For shits'n'giggles I tried the same thing in python...
import time
start = time.time()
data = [0] * 250
for loop in range(10000000):
for index in range(250):
data[index] = index
stop = time.time()
print("time: " + str(stop - start))
Output:
time: 265.443000078 ( that's a little shy of 5 minutes... )
Basically, don't use python for anything more than complexity O(N)...
TL;DR: Python ran the same thing about 35x slower.
What did you expect? HIGH level language: - high abstraction (aka a lot of bullshit between written code and hardware) - high resource usage (aka RAM and CPU whoring - Yes Java, I look at you!) - high confusion (aka it compiles and runs but does something else... interesting) - high restrictions (aka "we don't know how to allow you to access the hardware, that's why we keep it away from you.") - high learning time (aka you can get a degree in CS only learning how to use Java without actually building something useful) - high latency (aka if 300 of 1000 concurrent requests don't timeout, we are good; otherwise upgrade your hardware) - high ego (aka "This language will change the world! It is amazing, has awesome features and you need to love it!")

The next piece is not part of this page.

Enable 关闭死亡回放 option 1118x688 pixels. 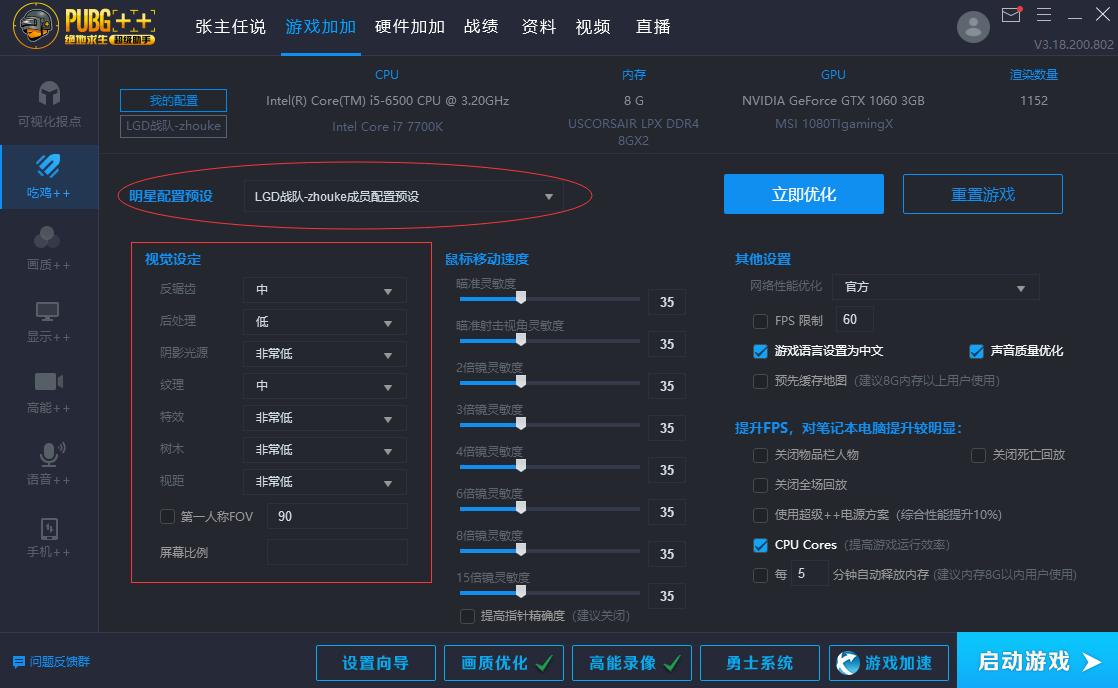(x=978, y=455)
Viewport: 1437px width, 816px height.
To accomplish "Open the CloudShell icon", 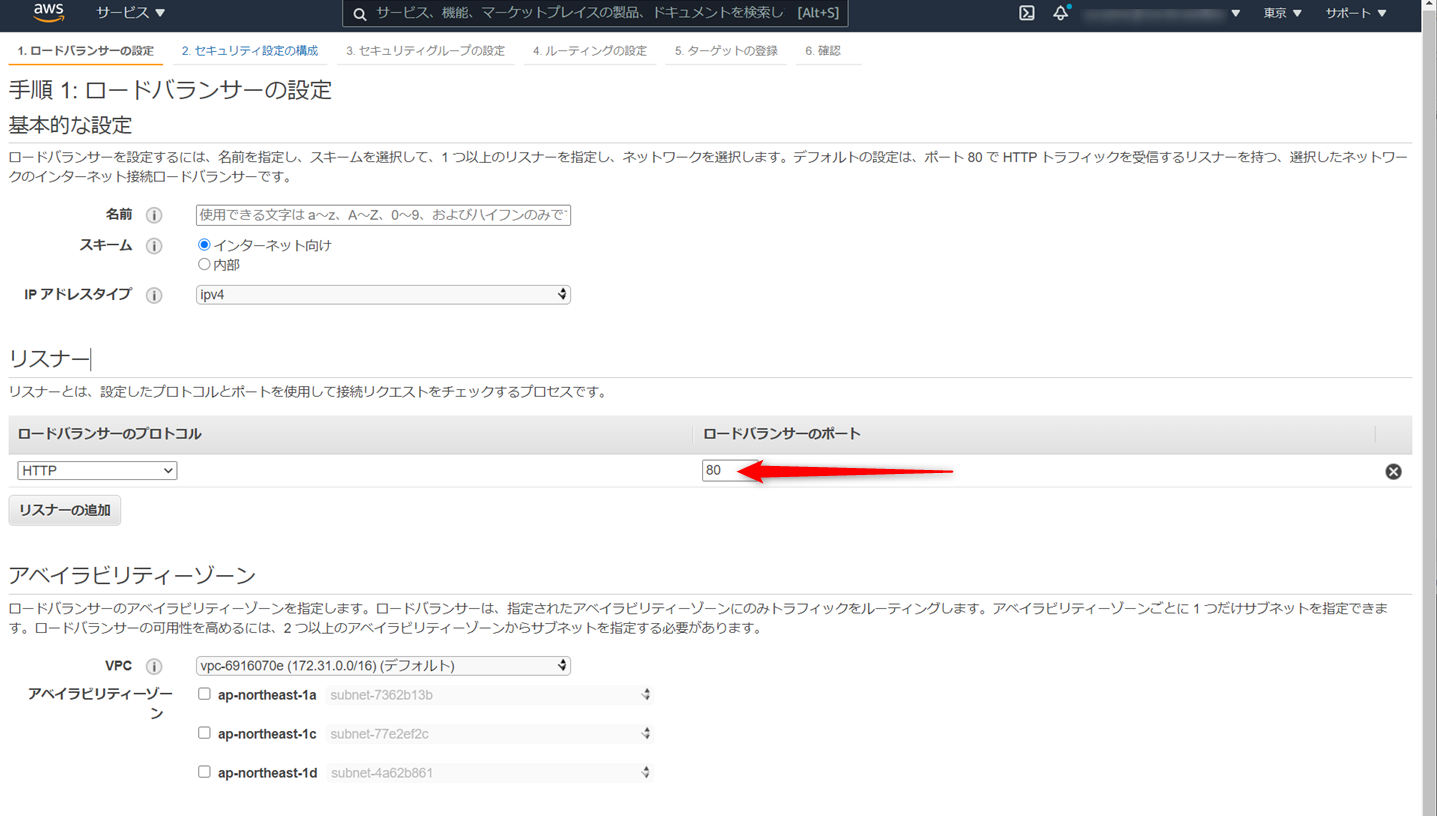I will click(x=1026, y=14).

If you want to see really high numbers, you need to check out the Java Reflection API. I once had to create a Java framework and read a lot of guides to prepare for that. They all had one in common: Don't use Java Reflections if you don't have to. Performance might increase 72x - That is on top of Java's default (poor) performance, not compared to C.
And I was just sitting there laughing my ass off since a professor one week before that was actually trying to convince me that Java and C are equally fast. He was also my boss at a company. I don't need to explain, that I left both, right? - college and company.
He also told me, he had a research project on that - with five students. None of them can use a pointer in C or is able to create a simple C program. He then referred to the JIT compiler (Java HotSpot Compiler) from IBM. This thing was created because Java's performance was even worse when the byte code of the JVM was interpreted. He totally missed that part but at least he had a research project, right?
looking deeper in the assemnly generated, one can see that when using (unsigned) char, it uses BYTE PTR instead of DWORD PTR and movzx insted of mov. But as long as nothing that uses more bytes is used, I would not have seen how that would make much of a difference because afaik those operands should take the same amount of cycles to process.
Run on a 2.3ghz i7 compiled with gcc 5.3.1 only extra thing I ran it with was tasksetting it
EDIT:
Further, it's no contest you pass in -O2/3 flags. Since you're using the volatile keyword, that blocks the compiler from doing any further optimization.
I think you're missing the point of the exercise... This was about testing the cost of typecasting and how much is gained by using 8bit-var for loops when you don't need to count very high and your data is also 8bit. This isn't about how fast you can count to 250 and write contiguous synchronous numbers.
That's optimized code... again... missing the point. if I wanted optimized code I wouldn't have written it just the way I did.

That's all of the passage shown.